Hier die Antworten zum Fragenkatalog:

01. Innenbeinlänge? *48cm mit Schuhen *
02. Größe? *112cm mit Schuhen*
03. Alter? *5 Jahre und 3 Monate*
04. Kann Sie/Er schon fahren, wenn ja wie gut/lange schon? *Seit 1,5 Jahren, kommt sehr gut im Wald zurecht*
05. Was bist Du bereit auszugeben? *800€, dann sollte aber alles passen*
06. Kannst Du selber schrauben? *prinzipiell ja*
07. Willst Du selber schrauben? *jein - alle Anbauteile tauschen ist kein Problem, Arbeiten an Rahmen, Kurbeln, etc. oder sehr aufwändige Umbaumaßnahmen möchte ich eigentlich vermeiden*
08. Hast Du eine Teilekiste im Keller auf die zurückgegriffen werden kann? *wenige Teile vorhanden, z.B. alte 10-fach X9/XT Kassetten, X9 Schaltwerk, X9 Trigger, div. Kettenblätter (28, 30, 32) vorhanden*
09. Wofür soll das Bike eingesetzt werden? *Singletrails*
10. Wie ist das Gelände bei Euch (steil/Straße/Wald etc.)? *hügelig, Wald*

Da das Bike erst im Frühjahr zum Einsatz kommen soll, gehe ich davon aus, dass der Junior noch den einen oder anderen Zentimeter drauflegt, weshalb ich mir auch unsicher bin ob ich nicht gleich 20" überspringen und gleich auf 24" gehen soll. Den 29er Gedanken bei Kinderbikes finde ich die richtige Entwicklung, allerdings mangelt es an erschwinglichen Alternativen.

Das Bike muss auf jeden Fall Scheibenbremsen haben, da Junior ständig über die Bedienkräfte seiner V-Brake jammert, wenn es länger bergab geht.

Was habe ich bisher im Auge:

1. BMC Blast 20 - gefällt mir grundsätzlich gut, mit einem Tubeless Aufbau auch gewichtstechnisch ganz okay
2. Propain Dreckspatz - gefällt mir sehr gut, ist aber vermutlich zu downhilllastig? Preis-/Leistung noch o
3. Naloo Hill Bill 24 (eigentlich zu teuer für das Gebotene)
4. Vitus 20+    - könnte eine gute Basis für mein erstes Tuning Projekt sein. Rahmen gefällt mir gut, ist aber leider momentan ausverkauft und Erfahrungsberichte gibt es auch kaum. Preislich-/Leistung allerdings sehr attraktiv
5. Orbea MX 20 Team Disc - schönes Bike mit ebenfalls gutem Tuning-Potenzial, allerdings deutlich teurer als das Vitus. Long-cage Schaltwerk müsste auch getauscht werden.
6. Orbea Laufey 20 H30 - Geo sieht gut aus; leider recht neu und somit keine Erfahrungsberichte im Netz, vermute aber mal ein relativ hohes Gewicht und einige der Komponenten müssten wahrscheinlich getauscht werden
7. Early Rider Seeker 20 - schöner Nachfolger für sein Belter, allerdings irritiert mich die Herstellerangabe der Innenbeinlänge von 54cm??? Hat damit jemand Erfahrung?  Wie ist das Box-Schaltwerk zu bewerten?
8. Selbstaufbau eines MWORX 24" Rahmens, aber da bin ich mir mit der Innenbeinlänge auch unsicher....allerdings könnte man gleich ordentliche Teile verbauen, weil es ja als 26er weiterverwendet werden kann....

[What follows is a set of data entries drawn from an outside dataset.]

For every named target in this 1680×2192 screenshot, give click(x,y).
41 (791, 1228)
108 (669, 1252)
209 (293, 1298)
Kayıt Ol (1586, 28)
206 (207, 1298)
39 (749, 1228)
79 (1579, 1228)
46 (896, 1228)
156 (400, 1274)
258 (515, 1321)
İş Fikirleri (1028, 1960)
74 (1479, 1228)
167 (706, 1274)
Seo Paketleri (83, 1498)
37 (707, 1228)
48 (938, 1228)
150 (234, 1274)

Was meint ihr? Ich tendiere momentan zum BMC Blast 20 mit leichtem Tuning bzw. Vitus 20+ mit großem Tuningpaket. Oder wenn die Größe kein Problem darstellt der Selbstaufbau des MWORX.....Zeit wäre noch genug - weiß jemand wie lange die Rahmen Lieferzeiten haben? Wie lange dauern Teile von Aliexpress im Schnitt?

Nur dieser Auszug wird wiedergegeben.